In terms of guidance, it is extremely important that we produced our consensus statement and highlighted a number of guidance documents. Whenever we develop guidance, we look for confluence and a majority of evidence pointing in one direction. To do that, we have access to a vast amount of evidence through various repositories of information that are made freely available to us. It is a wonderful resource. We look for confluence of evidence which does not mean that we discard other evidence. All the evidence in terms of diagnostics and treatment very much point in a particular direction, and that is the basis upon which we have developed guidance.

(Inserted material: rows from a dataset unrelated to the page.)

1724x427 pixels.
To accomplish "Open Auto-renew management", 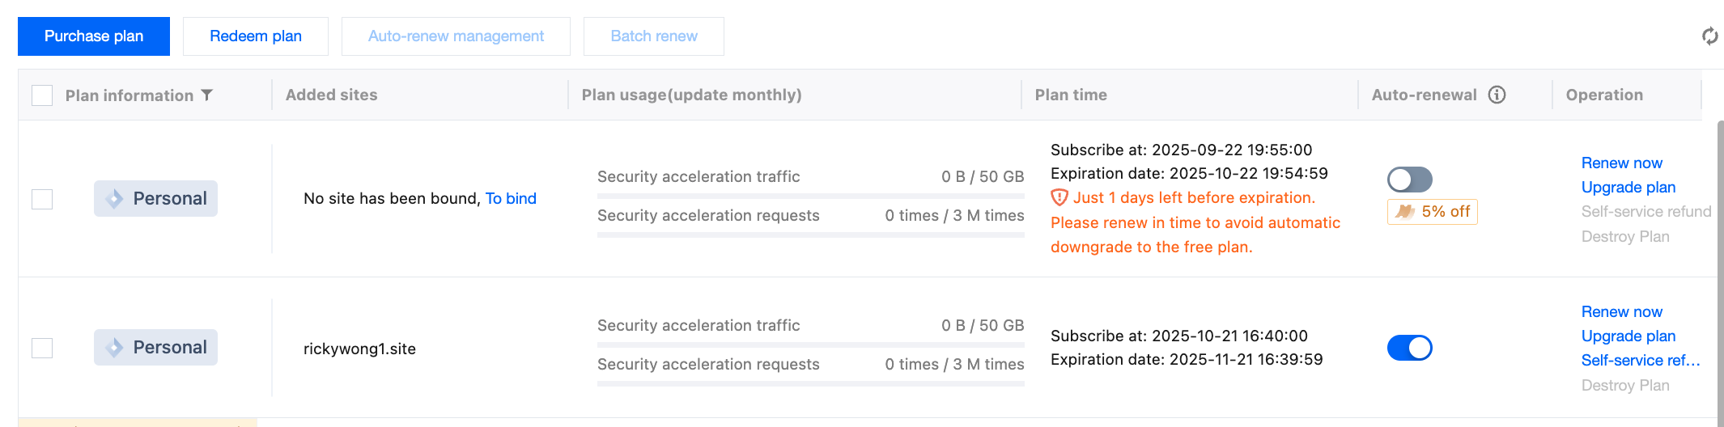I will tap(456, 36).
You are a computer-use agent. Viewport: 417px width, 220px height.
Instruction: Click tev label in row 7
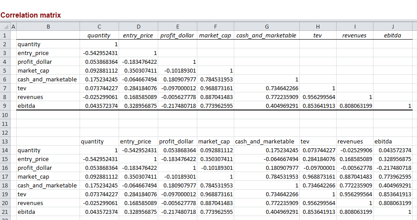22,88

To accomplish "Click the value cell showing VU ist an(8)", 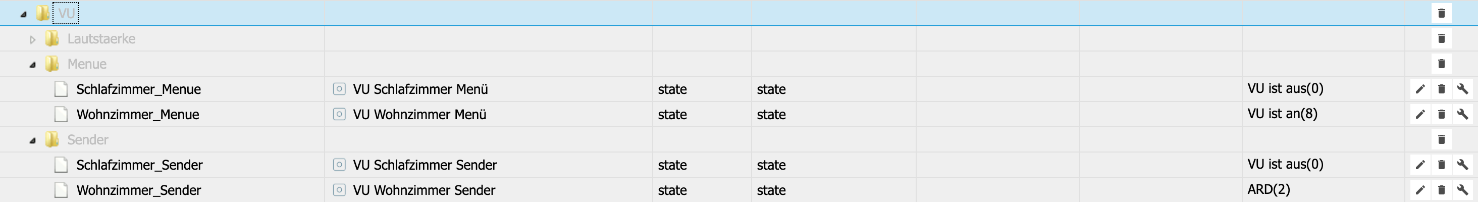I will pos(1323,114).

I note to Deputy Griffin that it is shocking to hear of someone who is placed in that awful position. I would be very concerned that if that person got a diagnosis outside the country, he or she was given the wrong diagnosis. Quality assurance in our labs is very high and extremely important because our medics - my microbiological colleagues - are here to protect people. That is why across all developed countries the laboratories operate to a very high quality assurance standard. That is necessary to ensure that people get the correct diagnosis in order that they do not go down a road of being given inappropriate antibiotics that could damage them or having an inappropriate lumbar puncture, which very occasionally has complications.